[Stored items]
######

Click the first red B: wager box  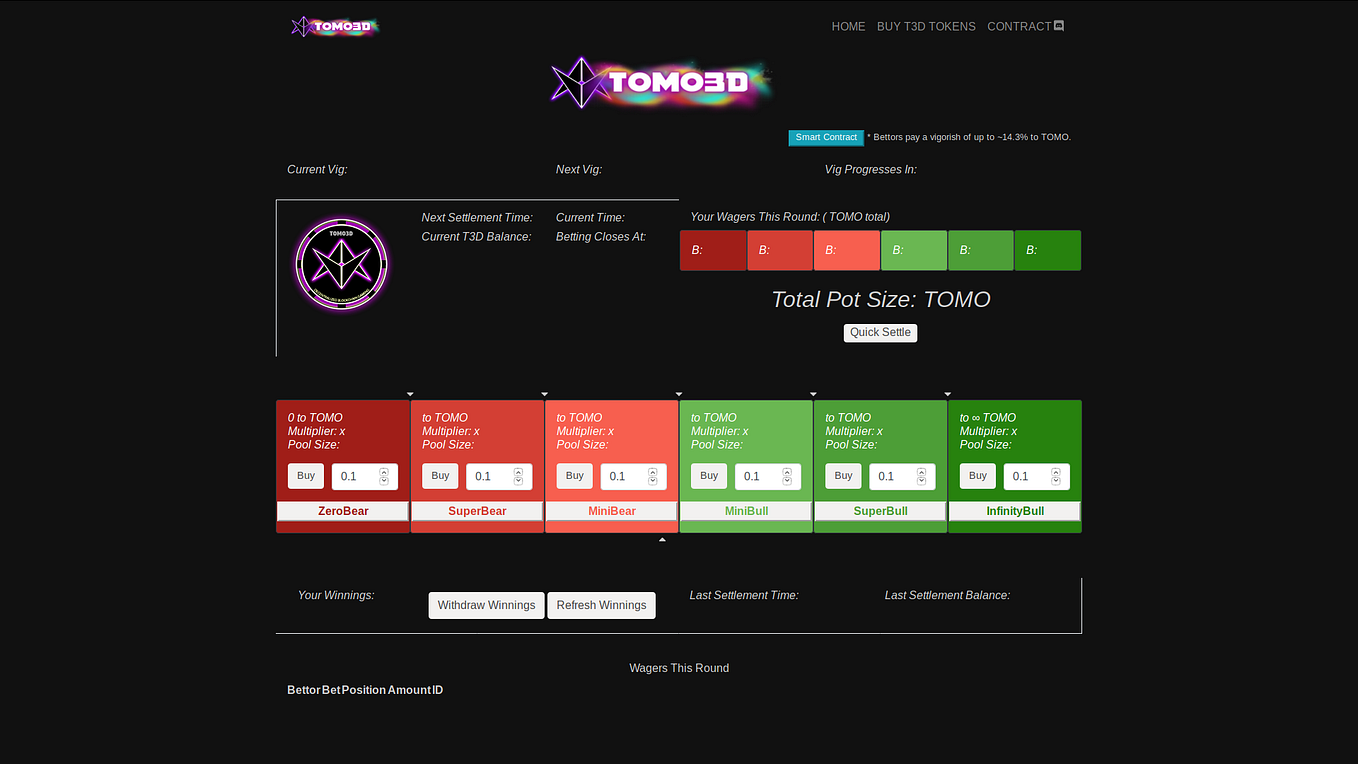click(x=713, y=250)
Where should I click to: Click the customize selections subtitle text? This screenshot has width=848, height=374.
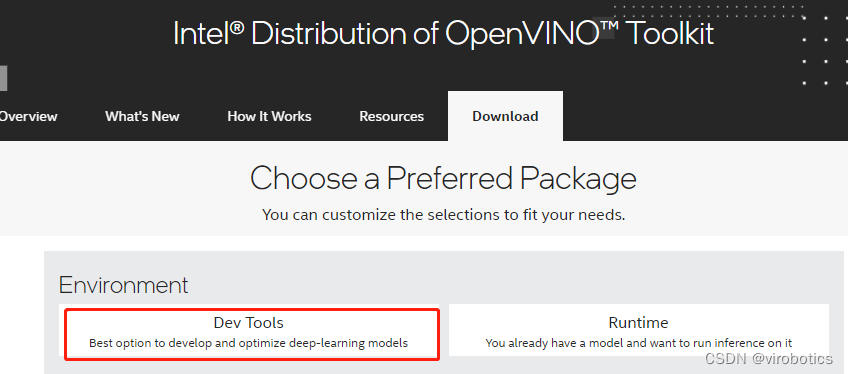pos(443,215)
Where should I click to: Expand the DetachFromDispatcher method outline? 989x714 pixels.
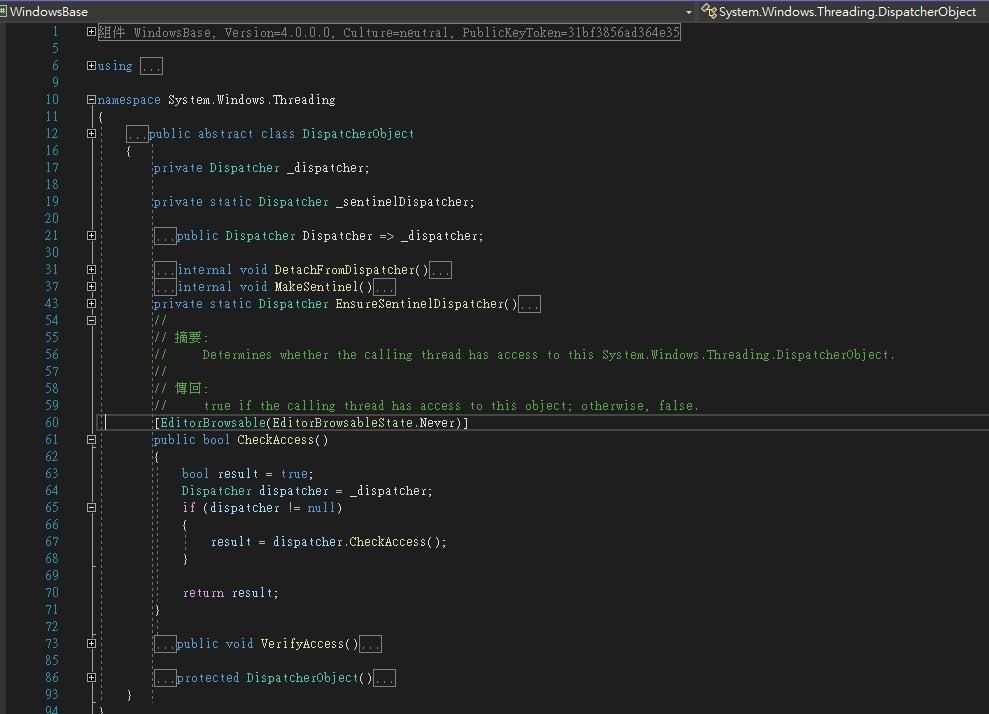91,270
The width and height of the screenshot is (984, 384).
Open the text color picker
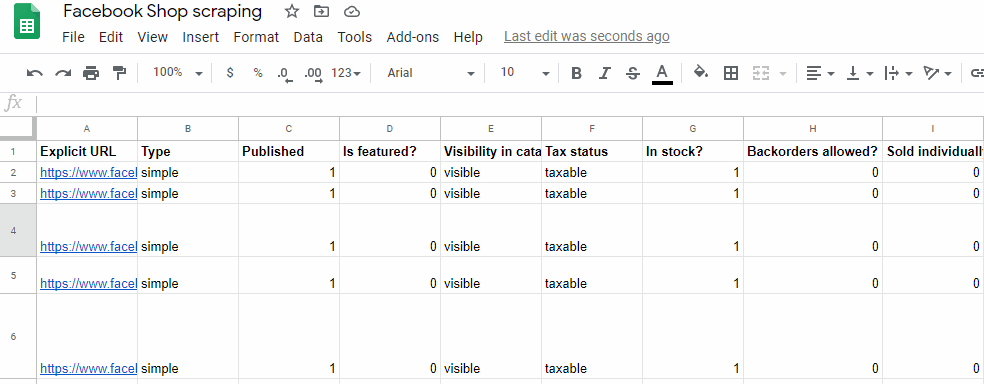point(663,73)
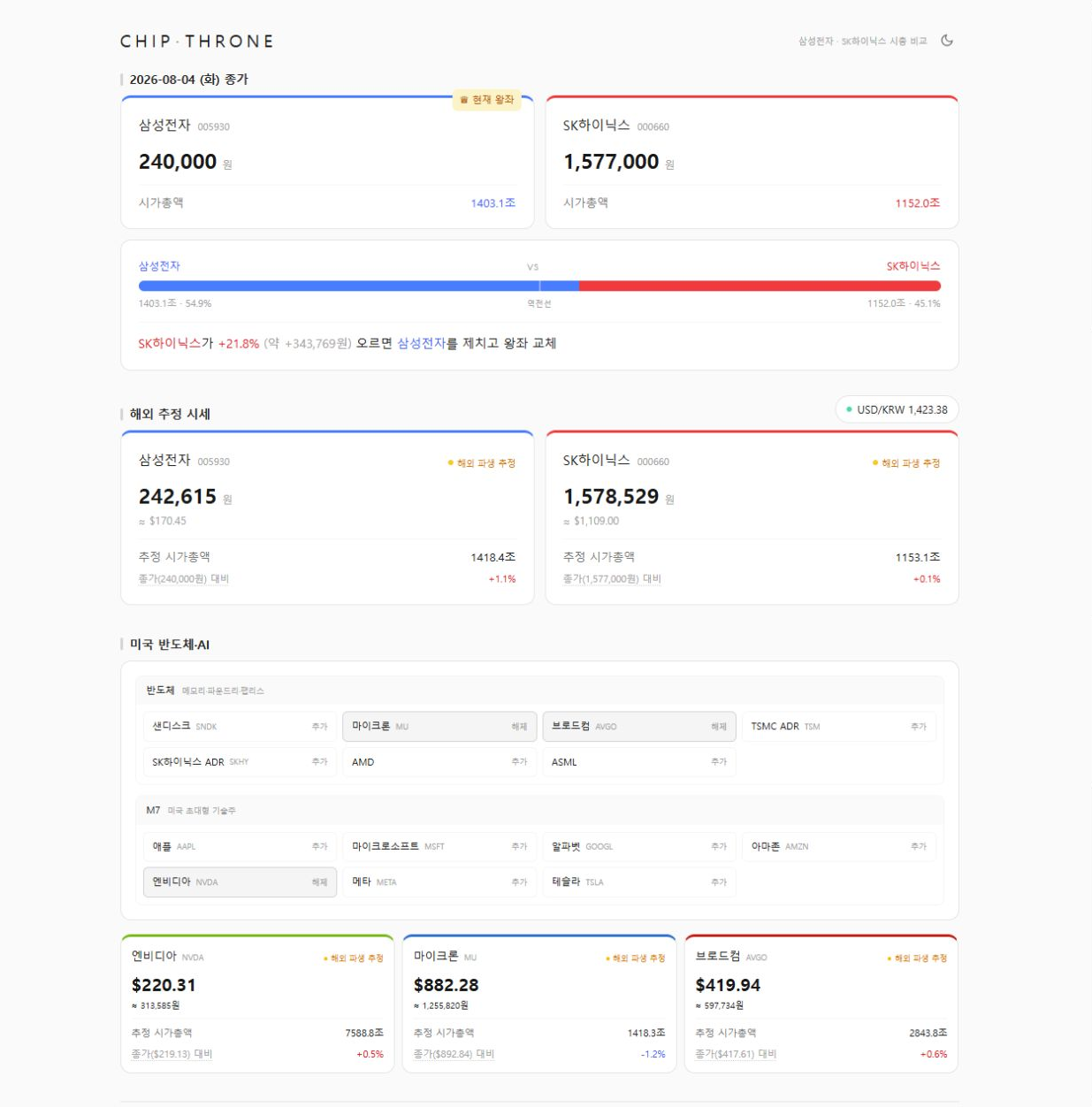Add 아마존 AMZN to the cards

pos(838,847)
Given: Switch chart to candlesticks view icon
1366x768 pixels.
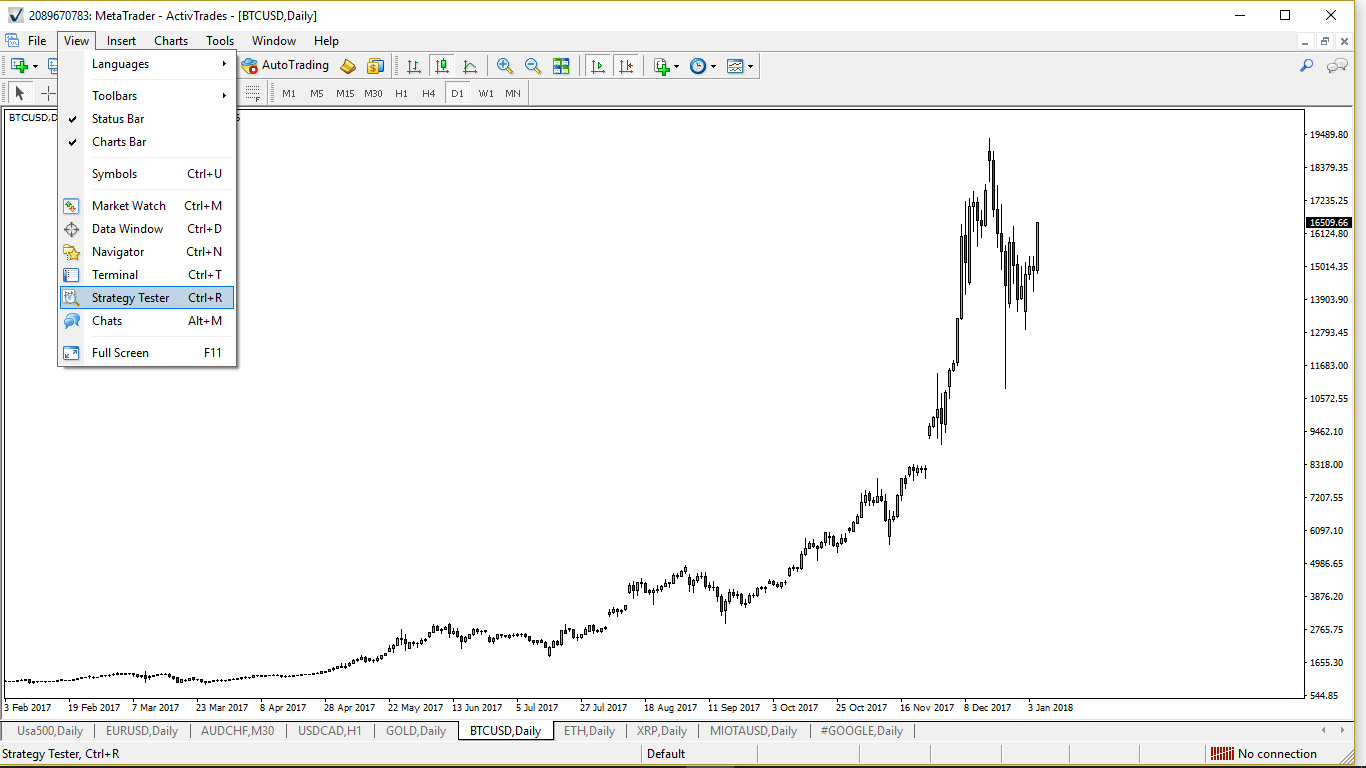Looking at the screenshot, I should click(x=441, y=66).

######

* What you have to do
Look above for the line containing "The width and", then retype it and each line after it to the end of the records, exactly and without pictures.

* Answer box
The width and height of the screenshot is (984, 384).
Open the text color picker
point(663,73)
Add 아마존 AMZN to the cards

pos(838,847)
Given: Switch chart to candlesticks view icon
1366x768 pixels.
Looking at the screenshot, I should click(x=441, y=66).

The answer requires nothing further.